-- Material shown follows --

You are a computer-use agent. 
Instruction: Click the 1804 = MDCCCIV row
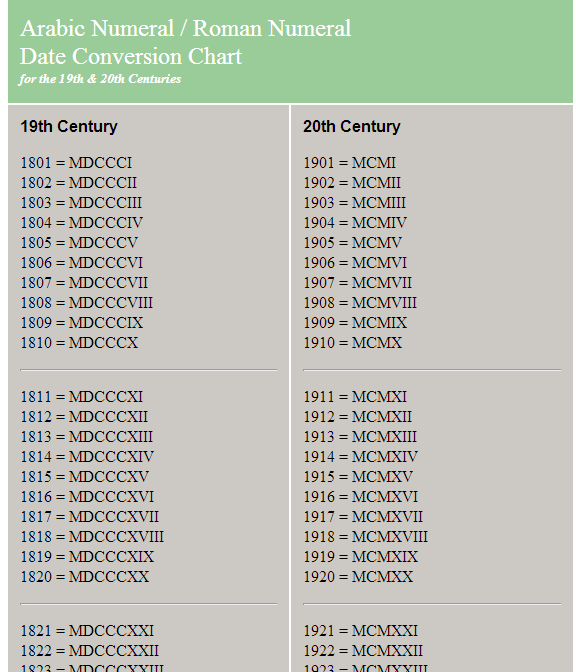pos(81,223)
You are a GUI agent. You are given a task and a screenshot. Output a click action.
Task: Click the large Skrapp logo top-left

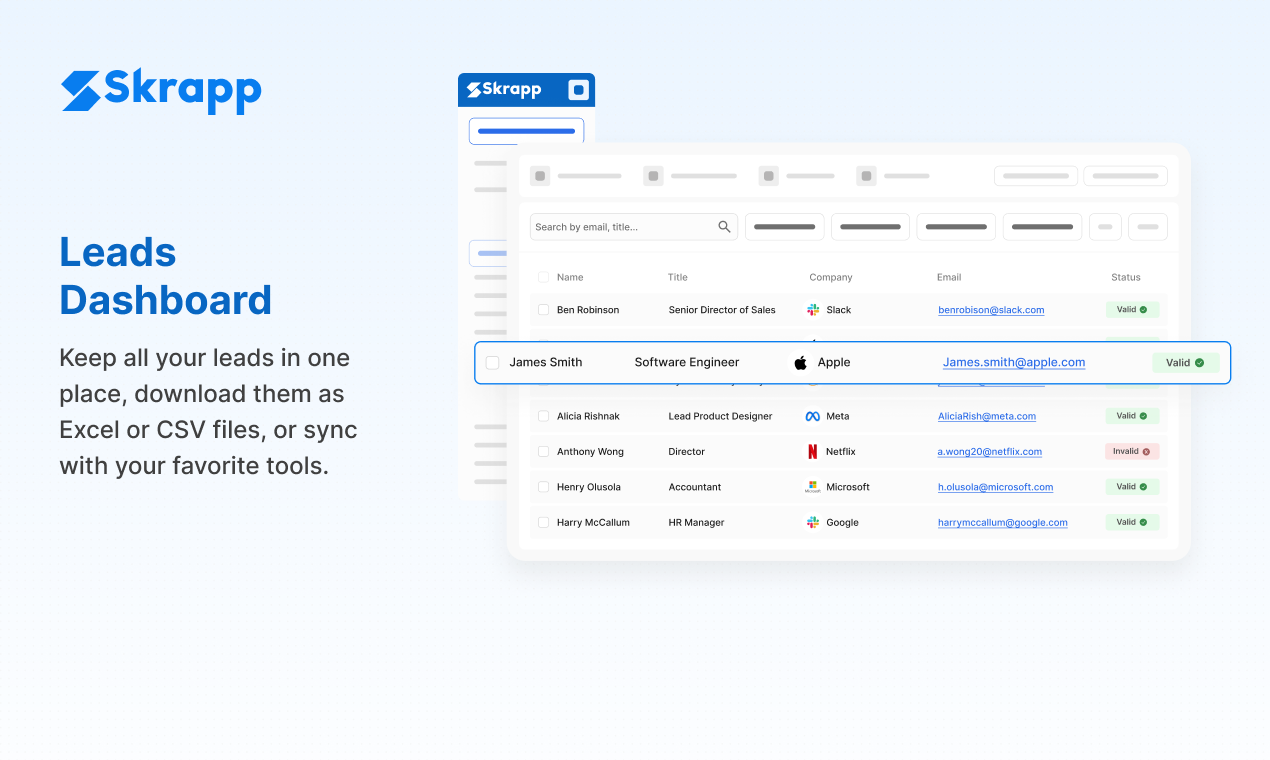[160, 90]
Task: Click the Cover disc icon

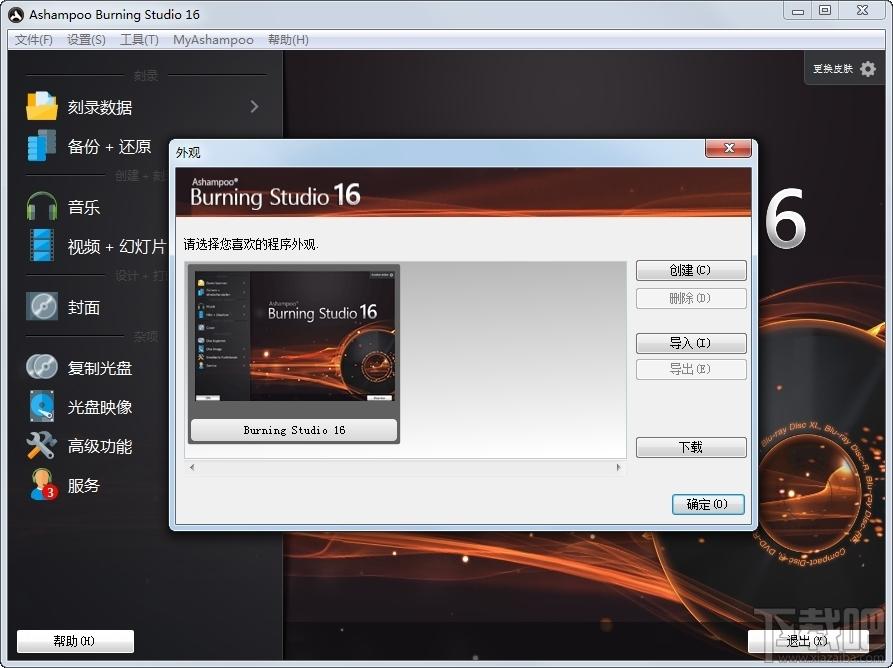Action: pyautogui.click(x=42, y=306)
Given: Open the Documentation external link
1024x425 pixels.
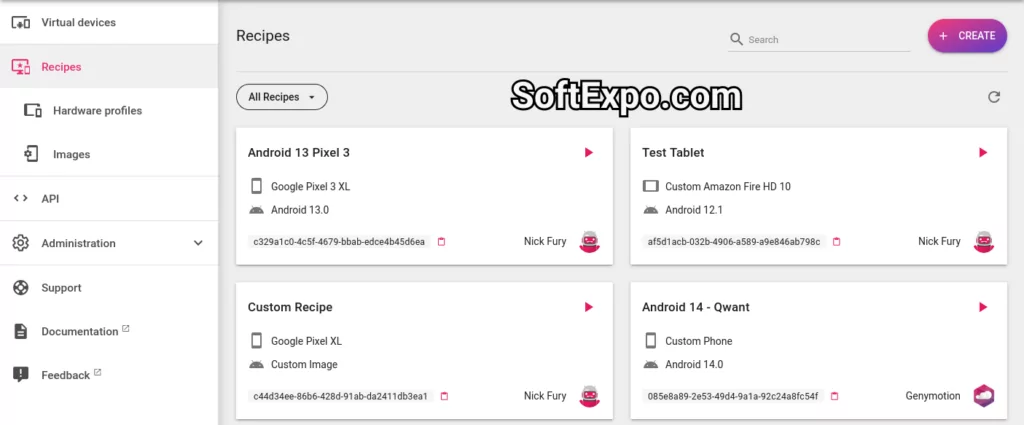Looking at the screenshot, I should (x=80, y=332).
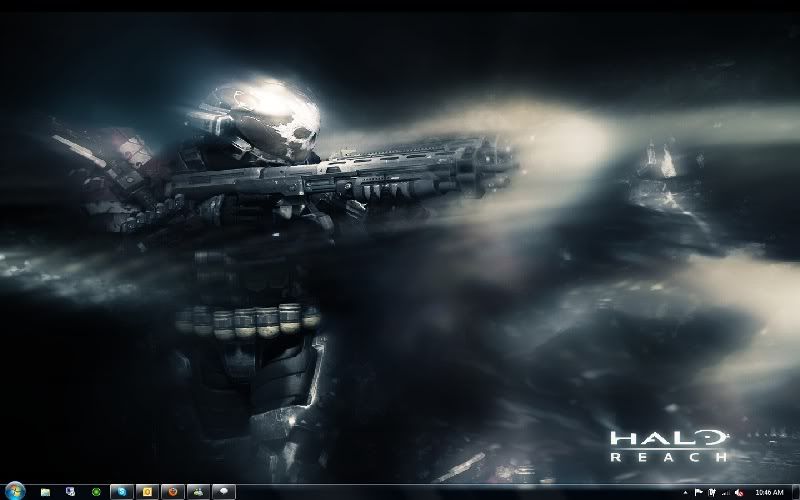
Task: Click the pinned monitors icon beside Explorer
Action: (70, 492)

-- Material shown concluded --

Leave out the images and repeat the rest of the data word for word.

You are a computer-use agent. 
Instruction: Click the 1804 = MDCCCIV row
pos(81,223)
You are a GUI agent. You are given a task and a screenshot. Output a click action.
Task: Click the large Skrapp logo top-left

[160, 90]
Task: Click the Cover disc icon

Action: pyautogui.click(x=42, y=306)
Given: Open the Documentation external link
1024x425 pixels.
Looking at the screenshot, I should (x=80, y=332).
Task: Click the pinned monitors icon beside Explorer
Action: (70, 492)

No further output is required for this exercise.